The online Solitaire gave me the impression that the deal was manipulated to keep you playing, to tease you along, to advertise things it has worked out you need, and that it was being judgemental about your mental acuity.
I’m using a pack of cards which features Shakespeare’s flowers and each card has a quotation from the play in which the flower is mentioned. Charming. I can play the game while I look at the garden, the sunset, passersby, the tv, or the little spider with the stripy legs which lives somewhere around my desk.
Solitaire – “the last resource of the vacant mind” according to Myrtle Reed in A Weaver of Dreams (1911). She also concluded that it is not immoral to cheat when playing this game.

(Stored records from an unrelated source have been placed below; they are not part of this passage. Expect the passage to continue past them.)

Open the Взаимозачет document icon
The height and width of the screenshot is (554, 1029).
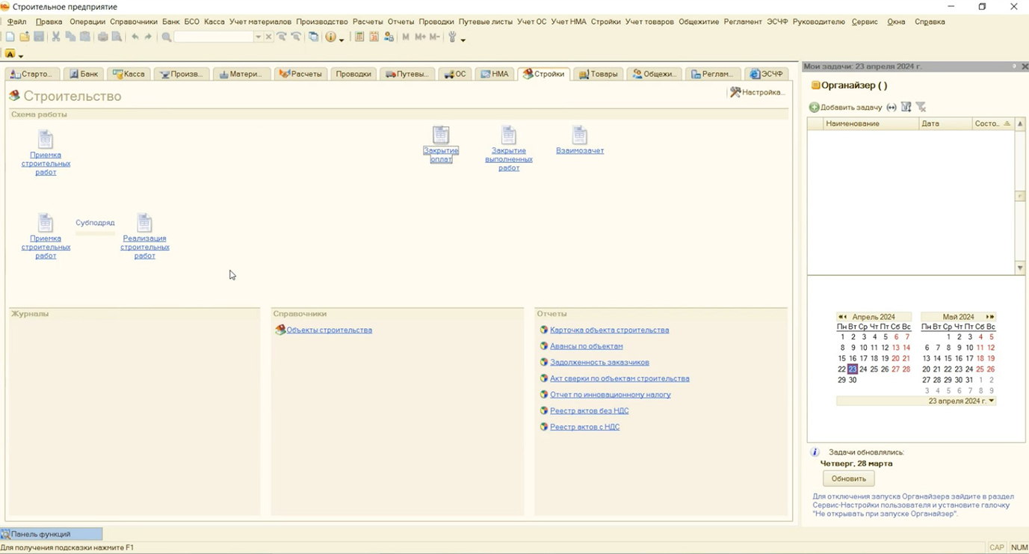(x=579, y=135)
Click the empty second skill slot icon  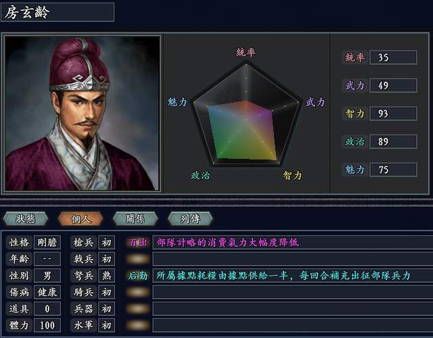[x=138, y=259]
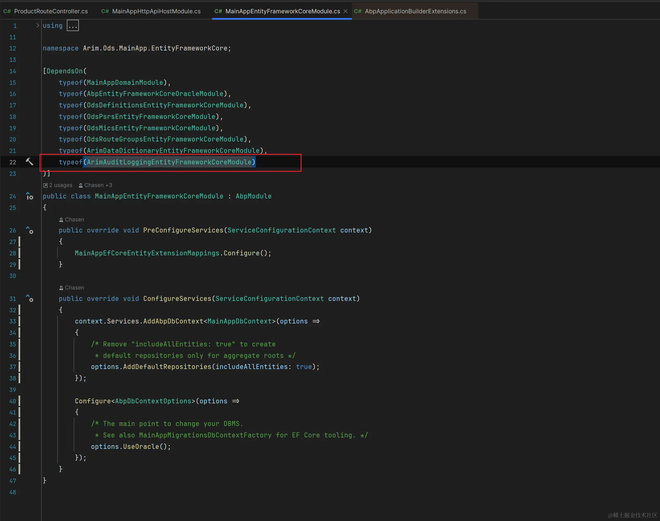The width and height of the screenshot is (660, 521).
Task: Click override gutter icon beside ConfigureServices
Action: point(30,298)
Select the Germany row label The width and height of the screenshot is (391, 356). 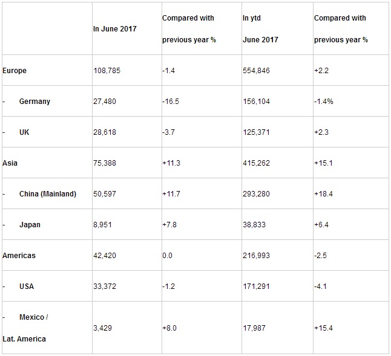35,102
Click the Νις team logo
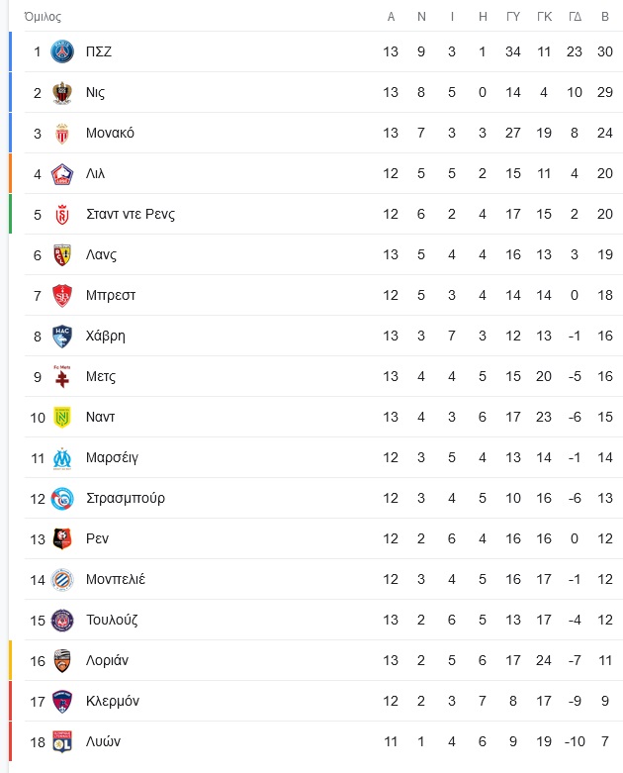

Mornings are spent with my back in the sun, reading the paper and doing the code cracker.
Mental acuity not great here: I mixed up the two given letters – and I never attempt the cryptic crossword.
My favourite indoor (sometimes outdoor in a sunny spot) pastime is reading. Occasionally, I’ll add a book to my ebook library, but prefer reading “real” books (and they don’t run out of battery). That said, I still become absorbed in the e versions.
On the cards (haha) are pursuits I would like to do more. When I heard my 13 year old nephew had taken up juggling during lockdown, I remembered I had some juggling balls and dug them out. They’re a bit the worse for wear, as my dog would be poised ready to grab them if they fell – which was often. The teethmarks and duct tape repair are evidence of his enthusiasm to join in. This time round, it’s possible I may get no further than the exercise on the first page of the instruction book.
The other pursuit is playing the piano. The piano has become a piece of furniture for family photos, boxes of cutlery too good to use and delicate tea cups. I have lost the muscle memory of many of the pieces I used to rattle off (I’m talking about music – the tea cups don’t rattle at all, surprisingly), but others I can stumble through. Fittingly, Beethoven’s Farewell to the Piano is manageable. He’s a bit of a show-off though, old Beethoven, not even easing up in a final piece. There are some big stretches for normal hands and the middle section has four flats and lots of accidentals. The inscription inside the book of music is: “Christmas 1971” signed by my music teacher, Mrs I M Lennon.
Best of all, perhaps, I enjoy my garden. The chooks keep me company out there, inspecting sweepings for tasty bugs.
Sometimes the light on plants is just right and I get a photo like this one to share, use as a screen saver and blog about. This chrysanthemum, which I won in a Friday raffle at work last year, was in a small pot and not looking very promising, so I popped it into the edge of the vegetable plot just a few weeks ago. It grew like crazy and had to be staked and tied to keep it from flopping over the little lime tree beside it.
This previously unassuming plant could be a metaphor for things to come when there is a time to step out of our confining bounds, flourish in fertile ground, grow and shine.
Every two or three days I pick sweet peas. I have two varieties, and the one with the thicker stems and more flowers has performed best, lasting well when picked.
The vase of sweet peas on the left was picked some days ago.
They smell gorgeous and look pretty amazing too.
More recently, the honeysuckle has begun to flower and the bumble bees seem to like it.
On a smaller scale, tiny caterpillars are beginning to appear on the swan plants. I put two more plants in as the wee critters look as if they need fattening up. This one looks large enough in the photo, but is only about one centimetre long.
In Alice in Wonderland the Caterpillar asks Alice, “What size do you want to be?”